START Data supplied

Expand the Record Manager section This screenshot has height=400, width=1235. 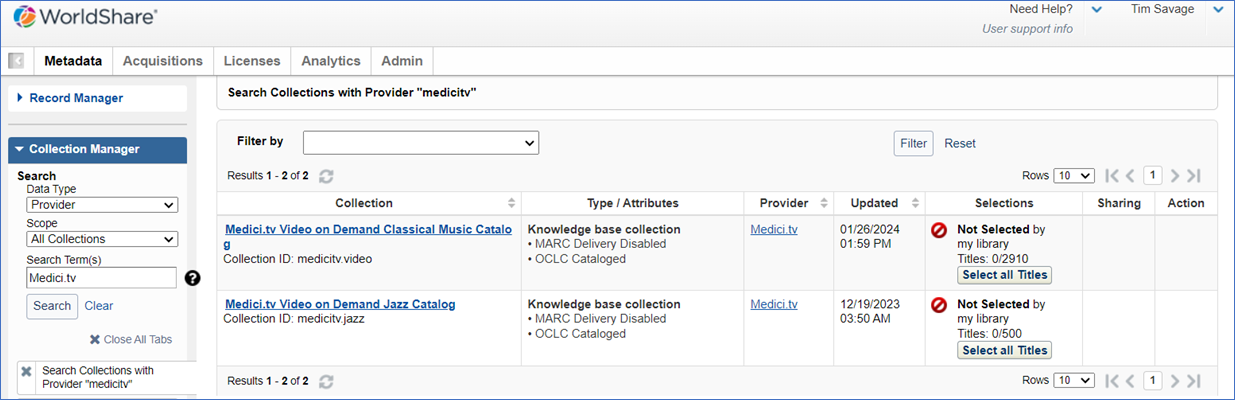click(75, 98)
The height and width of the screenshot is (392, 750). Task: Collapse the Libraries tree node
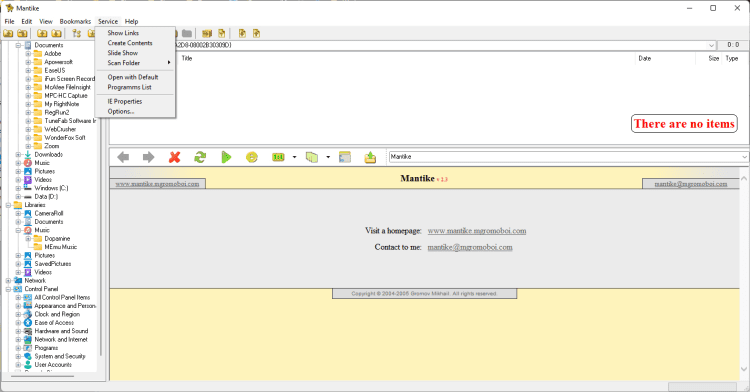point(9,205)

END Data supplied
START Data supplied

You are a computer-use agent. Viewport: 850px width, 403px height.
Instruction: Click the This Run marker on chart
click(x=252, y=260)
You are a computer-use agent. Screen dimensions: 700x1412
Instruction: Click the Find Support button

END Data supplied
START Data supplied

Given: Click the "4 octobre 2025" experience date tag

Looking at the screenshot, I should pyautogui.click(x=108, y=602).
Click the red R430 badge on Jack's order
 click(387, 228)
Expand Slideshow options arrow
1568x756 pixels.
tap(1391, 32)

END Data supplied

Your task is to retype the entries verbatim, starting with the line that holds "You are a computer-use agent. Screen" and stopping after the line that holds "Instruction: Click the Find Support button".

**Solution below**
You are a computer-use agent. Screen dimensions: 700x1412
Instruction: Click the Find Support button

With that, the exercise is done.